“The initiative itself tried to pull a bunch of levers to have a big impact on student performance,” said Brian Stecher, a RAND researcher and the lead author of the report. “The sites did in fact modify all of these levers, some more than others, but in the end, there were no big payoffs in terms of improved graduation [rates] or achievement of students in general, and low-income and minority students in particular.”
That was the conclusion of a study paid for by the Gates Foundation, into their own Teacher Evaluation/Merit Pay experiment or "The Intensive Partnerships for Effective Teaching initiative", which cost $575 million in total.
From this comes the following recommendations
- Reformers should not underestimate the resistance that could arise if changes to teacher-evaluation systems have major negative consequences for staff employment.
- A near-exclusive focus on TE might be insufficient to dramatically improve student outcomes.

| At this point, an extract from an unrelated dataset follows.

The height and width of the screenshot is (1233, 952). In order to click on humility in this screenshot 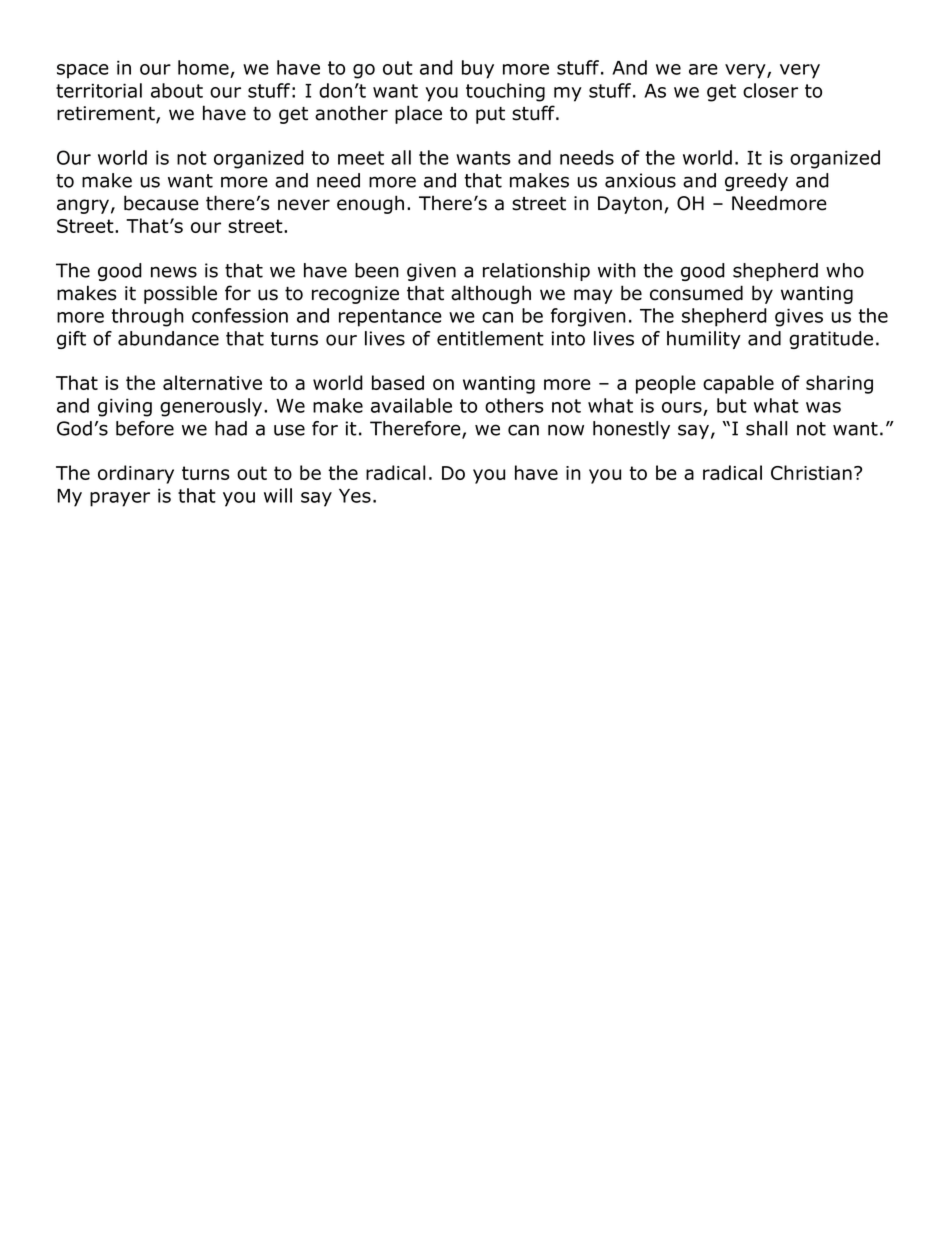, I will do `click(704, 340)`.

Many other factors might need to be addressed, ranging from early childhood education, to students' social and emotional competencies, to the school learning environment, to family support. Dramatic improvement in outcomes, particularly for LIM students, will likely require attention to many of these factors as well.

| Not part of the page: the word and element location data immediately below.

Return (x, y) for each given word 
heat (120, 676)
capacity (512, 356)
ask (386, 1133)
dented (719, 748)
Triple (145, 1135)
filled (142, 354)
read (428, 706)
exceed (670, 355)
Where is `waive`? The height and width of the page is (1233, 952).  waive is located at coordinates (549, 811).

One of the recommendations should have been to listen to teachers. Over and over again, teachers warned that high stakes evaluations ties to student achievement would not only fail to produce the hoped for results, but would have serious negative consequences on students (over-testing) and teacher.
Imagine if Gates would have spent his fortune on some of the items listed in the second bullet point, instead of listening to corporate education reformers and their desire to test and punish.